**What is needed**
Start with the first line of the material. Repeat each line exactly through the one that contains "Click the date 21.08.2024 in message".

**Exercise materials**
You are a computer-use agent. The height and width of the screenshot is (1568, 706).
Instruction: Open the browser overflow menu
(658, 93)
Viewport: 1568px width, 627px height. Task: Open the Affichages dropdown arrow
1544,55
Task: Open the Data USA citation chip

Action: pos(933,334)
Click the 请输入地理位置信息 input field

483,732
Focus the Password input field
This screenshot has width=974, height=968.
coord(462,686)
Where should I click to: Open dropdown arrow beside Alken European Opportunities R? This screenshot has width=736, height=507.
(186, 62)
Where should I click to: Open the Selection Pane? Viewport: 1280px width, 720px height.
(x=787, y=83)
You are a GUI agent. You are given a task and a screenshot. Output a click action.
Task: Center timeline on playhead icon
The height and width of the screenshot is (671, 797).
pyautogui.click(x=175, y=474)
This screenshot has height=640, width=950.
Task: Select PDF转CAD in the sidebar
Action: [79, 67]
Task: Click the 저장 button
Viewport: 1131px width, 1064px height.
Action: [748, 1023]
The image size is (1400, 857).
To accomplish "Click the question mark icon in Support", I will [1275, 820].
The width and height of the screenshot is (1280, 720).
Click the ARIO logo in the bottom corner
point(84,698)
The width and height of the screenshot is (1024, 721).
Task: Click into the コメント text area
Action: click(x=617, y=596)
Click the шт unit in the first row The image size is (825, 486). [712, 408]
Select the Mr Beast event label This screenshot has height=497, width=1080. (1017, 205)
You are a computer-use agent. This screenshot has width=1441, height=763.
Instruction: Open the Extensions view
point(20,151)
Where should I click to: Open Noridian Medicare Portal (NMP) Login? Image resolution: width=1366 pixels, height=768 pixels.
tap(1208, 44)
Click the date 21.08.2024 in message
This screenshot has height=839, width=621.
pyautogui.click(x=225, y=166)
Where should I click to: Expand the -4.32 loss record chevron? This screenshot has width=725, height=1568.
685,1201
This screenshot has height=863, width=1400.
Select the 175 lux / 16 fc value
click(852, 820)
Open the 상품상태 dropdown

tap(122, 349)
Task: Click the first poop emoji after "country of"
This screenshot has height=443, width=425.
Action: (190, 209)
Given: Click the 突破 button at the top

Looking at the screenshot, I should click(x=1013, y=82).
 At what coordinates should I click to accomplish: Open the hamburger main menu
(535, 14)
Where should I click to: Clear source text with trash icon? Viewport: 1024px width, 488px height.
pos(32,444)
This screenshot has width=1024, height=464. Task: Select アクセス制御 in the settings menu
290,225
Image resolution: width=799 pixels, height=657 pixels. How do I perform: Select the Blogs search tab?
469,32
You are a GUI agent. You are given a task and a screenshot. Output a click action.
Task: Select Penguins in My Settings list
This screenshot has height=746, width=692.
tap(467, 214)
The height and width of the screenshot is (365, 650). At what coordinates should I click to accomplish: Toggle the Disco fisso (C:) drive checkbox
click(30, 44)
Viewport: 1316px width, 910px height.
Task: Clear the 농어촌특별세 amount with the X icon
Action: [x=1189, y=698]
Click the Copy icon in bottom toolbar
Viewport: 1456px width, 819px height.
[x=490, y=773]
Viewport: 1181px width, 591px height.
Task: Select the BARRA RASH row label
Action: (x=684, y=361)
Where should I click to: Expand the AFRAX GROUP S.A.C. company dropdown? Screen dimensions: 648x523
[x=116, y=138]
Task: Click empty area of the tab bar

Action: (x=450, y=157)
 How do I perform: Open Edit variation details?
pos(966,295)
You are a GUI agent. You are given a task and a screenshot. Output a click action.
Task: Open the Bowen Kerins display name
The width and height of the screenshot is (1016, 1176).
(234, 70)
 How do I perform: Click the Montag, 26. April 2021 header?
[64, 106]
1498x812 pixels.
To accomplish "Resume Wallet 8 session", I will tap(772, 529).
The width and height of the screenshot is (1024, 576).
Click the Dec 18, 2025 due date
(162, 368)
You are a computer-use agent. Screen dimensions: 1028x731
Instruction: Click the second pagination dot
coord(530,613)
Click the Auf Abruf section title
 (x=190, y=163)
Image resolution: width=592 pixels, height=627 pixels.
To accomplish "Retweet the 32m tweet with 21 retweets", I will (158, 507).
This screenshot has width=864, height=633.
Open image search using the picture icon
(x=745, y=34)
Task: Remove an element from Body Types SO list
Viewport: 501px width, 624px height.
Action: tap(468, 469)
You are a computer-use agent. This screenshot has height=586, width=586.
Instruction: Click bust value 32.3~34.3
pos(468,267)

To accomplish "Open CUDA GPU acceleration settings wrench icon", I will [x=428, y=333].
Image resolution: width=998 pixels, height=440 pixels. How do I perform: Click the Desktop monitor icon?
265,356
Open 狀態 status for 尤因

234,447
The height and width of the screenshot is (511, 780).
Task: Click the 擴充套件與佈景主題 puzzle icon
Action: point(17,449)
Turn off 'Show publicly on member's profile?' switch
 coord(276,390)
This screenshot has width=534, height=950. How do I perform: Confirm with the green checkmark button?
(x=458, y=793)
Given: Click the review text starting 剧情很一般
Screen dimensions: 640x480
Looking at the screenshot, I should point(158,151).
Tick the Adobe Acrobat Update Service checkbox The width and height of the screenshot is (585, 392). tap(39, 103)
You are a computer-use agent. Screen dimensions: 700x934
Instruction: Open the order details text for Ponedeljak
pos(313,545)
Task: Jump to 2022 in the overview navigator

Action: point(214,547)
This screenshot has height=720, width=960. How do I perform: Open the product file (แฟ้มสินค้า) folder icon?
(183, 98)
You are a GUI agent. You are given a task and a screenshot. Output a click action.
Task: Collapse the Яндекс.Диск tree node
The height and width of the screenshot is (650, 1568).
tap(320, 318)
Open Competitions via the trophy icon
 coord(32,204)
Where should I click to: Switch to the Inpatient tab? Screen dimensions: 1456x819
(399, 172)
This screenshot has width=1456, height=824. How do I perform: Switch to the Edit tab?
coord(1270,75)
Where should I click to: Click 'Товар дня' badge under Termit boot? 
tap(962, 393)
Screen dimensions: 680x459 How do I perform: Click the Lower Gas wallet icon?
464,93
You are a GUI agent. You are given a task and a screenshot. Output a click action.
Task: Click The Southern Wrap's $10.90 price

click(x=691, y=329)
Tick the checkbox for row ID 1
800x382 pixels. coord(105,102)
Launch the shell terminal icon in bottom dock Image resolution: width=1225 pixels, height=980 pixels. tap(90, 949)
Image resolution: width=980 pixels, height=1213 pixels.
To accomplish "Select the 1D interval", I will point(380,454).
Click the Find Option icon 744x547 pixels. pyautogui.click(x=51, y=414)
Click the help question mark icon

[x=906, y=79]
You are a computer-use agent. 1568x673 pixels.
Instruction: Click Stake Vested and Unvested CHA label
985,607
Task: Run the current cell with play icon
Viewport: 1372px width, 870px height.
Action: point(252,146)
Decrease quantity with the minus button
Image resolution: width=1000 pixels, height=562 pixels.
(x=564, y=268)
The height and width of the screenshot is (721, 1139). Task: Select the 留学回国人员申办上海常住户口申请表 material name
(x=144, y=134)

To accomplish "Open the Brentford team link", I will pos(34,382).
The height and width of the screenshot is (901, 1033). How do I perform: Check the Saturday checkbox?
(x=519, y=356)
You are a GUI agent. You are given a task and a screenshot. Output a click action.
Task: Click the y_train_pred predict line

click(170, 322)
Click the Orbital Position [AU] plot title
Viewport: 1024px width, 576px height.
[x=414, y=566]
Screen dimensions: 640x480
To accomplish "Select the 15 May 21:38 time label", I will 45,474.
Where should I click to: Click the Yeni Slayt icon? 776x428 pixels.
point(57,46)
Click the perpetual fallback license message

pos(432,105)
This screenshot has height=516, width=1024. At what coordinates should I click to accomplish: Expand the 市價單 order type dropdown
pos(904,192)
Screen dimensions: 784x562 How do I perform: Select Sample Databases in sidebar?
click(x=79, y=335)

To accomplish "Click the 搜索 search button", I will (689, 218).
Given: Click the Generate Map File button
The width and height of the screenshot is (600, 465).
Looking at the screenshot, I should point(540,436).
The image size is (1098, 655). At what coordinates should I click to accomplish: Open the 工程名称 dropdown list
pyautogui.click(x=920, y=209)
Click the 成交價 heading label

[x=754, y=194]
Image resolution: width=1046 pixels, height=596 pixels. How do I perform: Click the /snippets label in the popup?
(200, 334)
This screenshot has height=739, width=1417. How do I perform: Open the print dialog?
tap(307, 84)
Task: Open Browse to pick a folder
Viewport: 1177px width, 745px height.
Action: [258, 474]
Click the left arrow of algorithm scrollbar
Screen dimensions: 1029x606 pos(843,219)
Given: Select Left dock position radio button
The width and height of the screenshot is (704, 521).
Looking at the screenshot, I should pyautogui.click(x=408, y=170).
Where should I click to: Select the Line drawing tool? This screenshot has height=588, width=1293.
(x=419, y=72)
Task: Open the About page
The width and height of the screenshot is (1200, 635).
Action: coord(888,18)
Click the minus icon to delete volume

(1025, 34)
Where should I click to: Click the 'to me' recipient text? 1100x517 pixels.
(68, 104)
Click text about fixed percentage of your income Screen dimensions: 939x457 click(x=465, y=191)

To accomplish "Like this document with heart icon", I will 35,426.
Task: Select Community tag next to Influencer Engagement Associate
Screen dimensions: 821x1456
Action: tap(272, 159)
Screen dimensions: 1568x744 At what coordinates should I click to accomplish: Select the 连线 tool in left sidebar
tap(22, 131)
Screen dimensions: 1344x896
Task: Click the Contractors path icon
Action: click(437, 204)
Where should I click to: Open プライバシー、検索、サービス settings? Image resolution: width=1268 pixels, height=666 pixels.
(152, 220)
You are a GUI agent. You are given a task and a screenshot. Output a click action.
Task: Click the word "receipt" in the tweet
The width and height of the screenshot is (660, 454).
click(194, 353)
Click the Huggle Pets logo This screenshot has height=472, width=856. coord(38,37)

**Expected answer**
You are a computer-use agent. The height and width of the screenshot is (1568, 706).
Instruction: Open the browser overflow menu
(658, 93)
Viewport: 1568px width, 627px height. Task: Open the Affichages dropdown arrow
1544,55
Task: Open the Data USA citation chip

Action: pos(933,334)
Click the 请输入地理位置信息 input field

483,732
Focus the Password input field
This screenshot has width=974, height=968.
coord(462,686)
Where should I click to: Open dropdown arrow beside Alken European Opportunities R? This screenshot has width=736, height=507.
(186, 62)
Where should I click to: Open the Selection Pane? Viewport: 1280px width, 720px height.
(x=787, y=83)
You are a GUI agent. You are given a task and a screenshot. Output a click action.
Task: Center timeline on playhead icon
The height and width of the screenshot is (671, 797).
pyautogui.click(x=175, y=474)
This screenshot has height=640, width=950.
Task: Select PDF转CAD in the sidebar
Action: [79, 67]
Task: Click the 저장 button
Viewport: 1131px width, 1064px height.
Action: [748, 1023]
The image size is (1400, 857).
To accomplish "Click the question mark icon in Support", I will [1275, 820].
The width and height of the screenshot is (1280, 720).
Click the ARIO logo in the bottom corner
point(84,698)
The width and height of the screenshot is (1024, 721).
Task: Click into the コメント text area
Action: click(x=617, y=596)
Click the шт unit in the first row The image size is (825, 486). [712, 408]
Select the Mr Beast event label This screenshot has height=497, width=1080. (1017, 205)
You are a computer-use agent. This screenshot has width=1441, height=763.
Instruction: Open the Extensions view
point(20,151)
Where should I click to: Open Noridian Medicare Portal (NMP) Login? Image resolution: width=1366 pixels, height=768 pixels.
tap(1208, 44)
Click the date 21.08.2024 in message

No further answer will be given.